__ABOUT THIS TASK__:
Answer these questions from the text below on orange juice and gut microbiota, one per line.
(a) Which three varieties are named as the most common types of blood orange?
(b) What do blood oranges contain more of than non-pigmented variants?
(c) According to the text, how does the gut microbiota of obese individuals differ from that of lean subjects?

__EXCERPTED TEXT__:

···

Effect of the Moro and Pera orange juice intake on gut microbiota composition in obese individuals

Background:
Citrus juices contain greater quantities of bioactive compounds as flavones, flavonols, anthocyanins, and flavanones. The blood oranges are a pigmented sweet orange and the most common types of blood orange are varieties Moro, Tarocco, and Sanguinello. In recent years, there was an increase of interest in blood orange varieties because of their higher content of anthocyanins compared with non-pigmented variants (Pera, Navel, Valencia, and Ovale). Many studies have been described blood orange juice, especially variety Moro with antioxidant, antimutagenic, and anti-obesity properties. These are all bioactive compounds in juice and it is health benefits may be mediated by the synergic effects of its compounds. In the last years, the effect of these bioactive compounds, especially anthocyanins has been described in some studies indicating that the consumption of foods high in anthocyanins promotes the growth of certain types of beneficial bacteria and inhibits pathogenic bacteria. It has been demonstrated that obese individuals have a disrupted gut microbiota, with less diversity and richness than lean subjects. This altered gut microbiota is related to the metabolic disorders contributing to the development of type 2 diabetes, metabolic syndrome,
cardiovascular diseases, and certain cancers. Thus, the consumption of food rich in bioactive compounds can confer positive health benefits in obese individuals by modulation on gut microbiota composition.

···

__THE DATA__:
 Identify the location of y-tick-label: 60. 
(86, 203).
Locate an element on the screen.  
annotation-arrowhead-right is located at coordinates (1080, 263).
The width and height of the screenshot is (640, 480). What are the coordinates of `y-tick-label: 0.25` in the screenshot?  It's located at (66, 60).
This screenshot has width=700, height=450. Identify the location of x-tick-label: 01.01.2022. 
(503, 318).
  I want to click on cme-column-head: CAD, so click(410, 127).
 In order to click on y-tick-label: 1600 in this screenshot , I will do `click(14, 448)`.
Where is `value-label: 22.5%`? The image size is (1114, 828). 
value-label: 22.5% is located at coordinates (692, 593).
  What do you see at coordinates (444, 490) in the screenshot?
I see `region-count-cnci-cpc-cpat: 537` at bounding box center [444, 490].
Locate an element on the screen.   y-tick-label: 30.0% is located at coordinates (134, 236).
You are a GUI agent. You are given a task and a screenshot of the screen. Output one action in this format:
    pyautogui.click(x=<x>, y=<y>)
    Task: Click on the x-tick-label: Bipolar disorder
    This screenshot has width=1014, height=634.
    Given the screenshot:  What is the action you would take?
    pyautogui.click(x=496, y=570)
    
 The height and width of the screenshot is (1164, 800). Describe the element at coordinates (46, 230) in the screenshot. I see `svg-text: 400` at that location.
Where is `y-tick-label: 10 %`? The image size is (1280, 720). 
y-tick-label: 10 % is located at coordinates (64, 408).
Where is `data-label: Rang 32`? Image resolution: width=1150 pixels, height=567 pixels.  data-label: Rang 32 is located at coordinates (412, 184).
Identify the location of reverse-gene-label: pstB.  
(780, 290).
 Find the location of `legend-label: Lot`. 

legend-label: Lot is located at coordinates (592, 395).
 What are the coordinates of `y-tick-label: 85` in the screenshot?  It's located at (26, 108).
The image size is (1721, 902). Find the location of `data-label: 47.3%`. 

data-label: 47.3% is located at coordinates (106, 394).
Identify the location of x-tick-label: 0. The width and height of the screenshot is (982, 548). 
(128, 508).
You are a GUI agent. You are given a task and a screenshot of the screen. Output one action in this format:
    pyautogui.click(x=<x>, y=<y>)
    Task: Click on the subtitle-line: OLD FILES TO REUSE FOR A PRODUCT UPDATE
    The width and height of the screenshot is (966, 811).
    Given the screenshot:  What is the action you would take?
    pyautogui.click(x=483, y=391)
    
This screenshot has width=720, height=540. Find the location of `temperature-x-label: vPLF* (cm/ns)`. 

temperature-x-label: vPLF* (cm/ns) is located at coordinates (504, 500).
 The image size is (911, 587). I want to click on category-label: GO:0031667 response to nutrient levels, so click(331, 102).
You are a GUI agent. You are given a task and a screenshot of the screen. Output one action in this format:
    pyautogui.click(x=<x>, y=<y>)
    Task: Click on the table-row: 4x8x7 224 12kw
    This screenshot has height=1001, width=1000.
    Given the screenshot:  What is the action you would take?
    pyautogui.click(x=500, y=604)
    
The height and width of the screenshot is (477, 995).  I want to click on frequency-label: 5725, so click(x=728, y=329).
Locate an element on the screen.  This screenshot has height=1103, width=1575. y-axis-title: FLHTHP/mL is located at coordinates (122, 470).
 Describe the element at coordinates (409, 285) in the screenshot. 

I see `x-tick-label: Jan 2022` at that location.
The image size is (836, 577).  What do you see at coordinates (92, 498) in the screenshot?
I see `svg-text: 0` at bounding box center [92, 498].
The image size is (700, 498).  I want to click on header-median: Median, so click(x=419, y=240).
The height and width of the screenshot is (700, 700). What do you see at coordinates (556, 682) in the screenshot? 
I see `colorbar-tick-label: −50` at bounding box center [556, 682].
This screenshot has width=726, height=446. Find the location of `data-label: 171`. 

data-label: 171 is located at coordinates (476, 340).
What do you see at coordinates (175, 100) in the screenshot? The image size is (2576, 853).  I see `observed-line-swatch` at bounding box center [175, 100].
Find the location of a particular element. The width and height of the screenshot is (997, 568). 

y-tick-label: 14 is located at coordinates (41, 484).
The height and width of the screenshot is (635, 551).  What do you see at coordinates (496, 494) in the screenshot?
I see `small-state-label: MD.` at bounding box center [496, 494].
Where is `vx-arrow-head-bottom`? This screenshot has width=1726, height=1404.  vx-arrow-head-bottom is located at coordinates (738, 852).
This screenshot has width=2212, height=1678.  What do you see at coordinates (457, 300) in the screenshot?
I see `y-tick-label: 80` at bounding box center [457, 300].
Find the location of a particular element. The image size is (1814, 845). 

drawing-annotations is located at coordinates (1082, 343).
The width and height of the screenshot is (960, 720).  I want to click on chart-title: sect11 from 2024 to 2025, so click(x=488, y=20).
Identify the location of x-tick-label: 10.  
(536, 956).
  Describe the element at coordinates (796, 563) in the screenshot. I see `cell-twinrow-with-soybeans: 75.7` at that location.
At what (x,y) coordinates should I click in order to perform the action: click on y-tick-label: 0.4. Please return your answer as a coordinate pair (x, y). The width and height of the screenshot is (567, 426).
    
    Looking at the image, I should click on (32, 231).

···

__RESPONSE BOX__:
(a) Moro, Tarocco, and Sanguinello
(b) Anthocyanins
(c) It is disrupted, with less diversity and richness.